» Objective: Reproduce the listing below verbatim, from its first line through the line that contains "Tap 擴大螢幕截圖範圍 to", with both of those lines included.
* Begin *
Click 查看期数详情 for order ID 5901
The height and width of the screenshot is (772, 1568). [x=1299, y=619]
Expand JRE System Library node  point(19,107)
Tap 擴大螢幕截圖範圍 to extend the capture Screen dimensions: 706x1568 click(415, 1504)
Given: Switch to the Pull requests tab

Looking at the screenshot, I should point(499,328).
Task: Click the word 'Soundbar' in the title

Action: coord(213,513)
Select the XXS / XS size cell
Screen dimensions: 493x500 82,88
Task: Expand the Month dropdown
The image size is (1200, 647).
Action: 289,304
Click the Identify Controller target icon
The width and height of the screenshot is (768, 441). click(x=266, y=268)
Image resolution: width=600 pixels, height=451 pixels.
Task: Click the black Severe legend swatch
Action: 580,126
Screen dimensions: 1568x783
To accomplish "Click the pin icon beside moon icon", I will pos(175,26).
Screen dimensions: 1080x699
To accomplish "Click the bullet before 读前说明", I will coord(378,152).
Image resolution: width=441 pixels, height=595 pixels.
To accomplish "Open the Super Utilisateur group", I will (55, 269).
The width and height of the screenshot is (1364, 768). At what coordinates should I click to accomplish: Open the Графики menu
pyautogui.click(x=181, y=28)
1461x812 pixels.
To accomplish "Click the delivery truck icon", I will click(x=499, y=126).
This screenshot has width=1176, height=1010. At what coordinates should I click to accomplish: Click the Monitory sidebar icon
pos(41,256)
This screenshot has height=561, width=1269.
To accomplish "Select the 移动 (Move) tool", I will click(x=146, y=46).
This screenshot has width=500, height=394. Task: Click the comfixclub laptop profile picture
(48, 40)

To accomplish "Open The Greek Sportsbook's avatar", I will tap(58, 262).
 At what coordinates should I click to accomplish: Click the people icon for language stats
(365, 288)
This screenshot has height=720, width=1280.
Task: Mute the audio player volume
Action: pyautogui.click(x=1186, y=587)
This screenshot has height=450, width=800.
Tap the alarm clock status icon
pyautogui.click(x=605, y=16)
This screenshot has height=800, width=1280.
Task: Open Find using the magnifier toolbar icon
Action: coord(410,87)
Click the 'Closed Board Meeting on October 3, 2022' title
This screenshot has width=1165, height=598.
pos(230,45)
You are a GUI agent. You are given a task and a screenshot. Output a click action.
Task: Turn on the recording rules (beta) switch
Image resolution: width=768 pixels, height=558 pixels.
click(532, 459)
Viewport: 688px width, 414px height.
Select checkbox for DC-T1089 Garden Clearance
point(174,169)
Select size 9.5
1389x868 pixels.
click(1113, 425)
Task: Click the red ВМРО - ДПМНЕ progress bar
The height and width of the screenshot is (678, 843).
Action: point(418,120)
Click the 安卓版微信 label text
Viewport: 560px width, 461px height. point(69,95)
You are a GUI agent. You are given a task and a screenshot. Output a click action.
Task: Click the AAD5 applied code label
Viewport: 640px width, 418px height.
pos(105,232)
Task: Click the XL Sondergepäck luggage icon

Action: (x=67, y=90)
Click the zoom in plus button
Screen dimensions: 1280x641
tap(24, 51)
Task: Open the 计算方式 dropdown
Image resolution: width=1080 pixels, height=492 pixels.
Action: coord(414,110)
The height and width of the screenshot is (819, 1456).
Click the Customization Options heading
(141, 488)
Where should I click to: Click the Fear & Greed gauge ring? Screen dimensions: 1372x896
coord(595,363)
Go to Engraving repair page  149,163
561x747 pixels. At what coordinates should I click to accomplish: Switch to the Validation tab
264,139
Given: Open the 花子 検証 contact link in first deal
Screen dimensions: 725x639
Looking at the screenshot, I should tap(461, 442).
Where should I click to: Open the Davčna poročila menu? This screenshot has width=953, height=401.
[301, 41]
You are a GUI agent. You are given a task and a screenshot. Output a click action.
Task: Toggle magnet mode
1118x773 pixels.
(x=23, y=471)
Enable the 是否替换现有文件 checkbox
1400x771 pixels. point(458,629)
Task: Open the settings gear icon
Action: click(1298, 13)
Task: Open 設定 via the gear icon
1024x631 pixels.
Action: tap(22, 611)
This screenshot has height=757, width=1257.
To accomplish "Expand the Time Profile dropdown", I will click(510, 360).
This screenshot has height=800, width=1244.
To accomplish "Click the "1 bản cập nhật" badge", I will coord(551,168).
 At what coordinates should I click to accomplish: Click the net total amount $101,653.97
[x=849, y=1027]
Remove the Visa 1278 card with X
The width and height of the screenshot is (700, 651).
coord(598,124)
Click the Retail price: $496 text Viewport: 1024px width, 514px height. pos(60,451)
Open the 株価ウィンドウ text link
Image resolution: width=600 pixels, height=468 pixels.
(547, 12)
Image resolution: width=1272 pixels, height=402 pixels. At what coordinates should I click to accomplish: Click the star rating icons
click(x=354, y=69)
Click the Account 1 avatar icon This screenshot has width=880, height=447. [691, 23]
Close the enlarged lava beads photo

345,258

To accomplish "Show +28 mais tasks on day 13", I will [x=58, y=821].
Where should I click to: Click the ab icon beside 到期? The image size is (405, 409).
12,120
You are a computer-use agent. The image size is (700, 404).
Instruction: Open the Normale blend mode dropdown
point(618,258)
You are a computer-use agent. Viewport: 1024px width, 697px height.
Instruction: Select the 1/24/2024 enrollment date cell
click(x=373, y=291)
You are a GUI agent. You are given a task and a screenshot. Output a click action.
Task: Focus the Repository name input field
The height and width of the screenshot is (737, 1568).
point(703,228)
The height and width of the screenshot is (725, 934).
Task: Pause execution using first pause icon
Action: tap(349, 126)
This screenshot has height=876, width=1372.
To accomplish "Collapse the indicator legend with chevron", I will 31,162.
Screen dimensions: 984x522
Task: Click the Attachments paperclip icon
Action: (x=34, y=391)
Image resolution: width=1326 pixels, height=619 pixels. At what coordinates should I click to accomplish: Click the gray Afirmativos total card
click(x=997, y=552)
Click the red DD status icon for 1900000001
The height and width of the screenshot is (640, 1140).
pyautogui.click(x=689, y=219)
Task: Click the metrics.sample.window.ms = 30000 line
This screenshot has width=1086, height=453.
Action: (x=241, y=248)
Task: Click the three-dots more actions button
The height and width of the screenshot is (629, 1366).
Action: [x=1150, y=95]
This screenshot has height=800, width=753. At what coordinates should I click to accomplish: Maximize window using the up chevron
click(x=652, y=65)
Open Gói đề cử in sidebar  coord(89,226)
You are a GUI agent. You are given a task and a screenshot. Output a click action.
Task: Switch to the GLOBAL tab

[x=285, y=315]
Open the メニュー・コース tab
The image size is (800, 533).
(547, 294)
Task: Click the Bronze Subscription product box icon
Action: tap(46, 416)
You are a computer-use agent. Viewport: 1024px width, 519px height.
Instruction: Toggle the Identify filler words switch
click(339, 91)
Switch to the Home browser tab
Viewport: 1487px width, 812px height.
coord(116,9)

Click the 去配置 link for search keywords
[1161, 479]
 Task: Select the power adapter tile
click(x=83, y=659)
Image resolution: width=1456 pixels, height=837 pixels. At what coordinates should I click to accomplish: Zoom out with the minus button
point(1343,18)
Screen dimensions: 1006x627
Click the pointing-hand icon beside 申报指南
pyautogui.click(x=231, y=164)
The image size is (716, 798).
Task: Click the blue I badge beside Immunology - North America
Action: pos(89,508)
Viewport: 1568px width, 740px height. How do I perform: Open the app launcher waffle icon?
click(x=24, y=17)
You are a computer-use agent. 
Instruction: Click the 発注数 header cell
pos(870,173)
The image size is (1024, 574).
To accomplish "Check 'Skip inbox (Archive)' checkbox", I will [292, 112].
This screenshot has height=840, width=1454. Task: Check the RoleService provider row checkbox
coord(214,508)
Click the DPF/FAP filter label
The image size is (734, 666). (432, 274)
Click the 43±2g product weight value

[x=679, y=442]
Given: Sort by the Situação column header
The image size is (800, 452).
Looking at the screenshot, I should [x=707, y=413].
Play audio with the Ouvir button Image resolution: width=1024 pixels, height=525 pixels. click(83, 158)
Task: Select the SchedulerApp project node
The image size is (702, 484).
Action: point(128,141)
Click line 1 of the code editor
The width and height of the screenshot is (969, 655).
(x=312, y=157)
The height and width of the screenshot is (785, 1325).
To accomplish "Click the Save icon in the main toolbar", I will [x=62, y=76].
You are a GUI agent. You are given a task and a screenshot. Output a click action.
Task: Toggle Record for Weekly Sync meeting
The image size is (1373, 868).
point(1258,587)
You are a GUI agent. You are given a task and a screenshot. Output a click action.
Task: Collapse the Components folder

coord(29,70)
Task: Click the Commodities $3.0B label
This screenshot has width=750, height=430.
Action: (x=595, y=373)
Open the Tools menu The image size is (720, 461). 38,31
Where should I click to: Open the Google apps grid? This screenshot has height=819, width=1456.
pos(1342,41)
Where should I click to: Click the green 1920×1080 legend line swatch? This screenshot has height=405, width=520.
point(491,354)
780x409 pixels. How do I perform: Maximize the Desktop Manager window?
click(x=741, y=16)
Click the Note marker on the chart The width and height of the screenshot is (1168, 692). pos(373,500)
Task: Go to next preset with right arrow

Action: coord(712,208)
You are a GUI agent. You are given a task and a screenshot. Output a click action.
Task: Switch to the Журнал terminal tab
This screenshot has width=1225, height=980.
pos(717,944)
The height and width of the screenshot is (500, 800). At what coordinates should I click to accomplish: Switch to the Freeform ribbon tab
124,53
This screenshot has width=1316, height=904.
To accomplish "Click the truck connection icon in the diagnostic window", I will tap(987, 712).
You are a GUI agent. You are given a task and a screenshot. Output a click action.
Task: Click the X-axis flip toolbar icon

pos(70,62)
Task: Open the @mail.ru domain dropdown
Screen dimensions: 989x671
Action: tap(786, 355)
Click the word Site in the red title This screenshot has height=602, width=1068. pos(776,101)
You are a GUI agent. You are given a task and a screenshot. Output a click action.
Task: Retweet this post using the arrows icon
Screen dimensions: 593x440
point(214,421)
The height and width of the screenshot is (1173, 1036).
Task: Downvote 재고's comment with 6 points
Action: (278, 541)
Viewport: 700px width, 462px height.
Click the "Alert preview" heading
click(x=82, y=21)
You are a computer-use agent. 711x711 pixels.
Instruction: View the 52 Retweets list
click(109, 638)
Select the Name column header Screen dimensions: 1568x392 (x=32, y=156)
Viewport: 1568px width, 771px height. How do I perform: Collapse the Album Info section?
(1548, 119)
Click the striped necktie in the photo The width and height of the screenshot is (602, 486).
* End *
» The solution:
Click 查看期数详情 for order ID 5901
The height and width of the screenshot is (772, 1568). [x=1299, y=619]
Expand JRE System Library node  point(19,107)
Tap 擴大螢幕截圖範圍 to extend the capture Screen dimensions: 706x1568 click(415, 1504)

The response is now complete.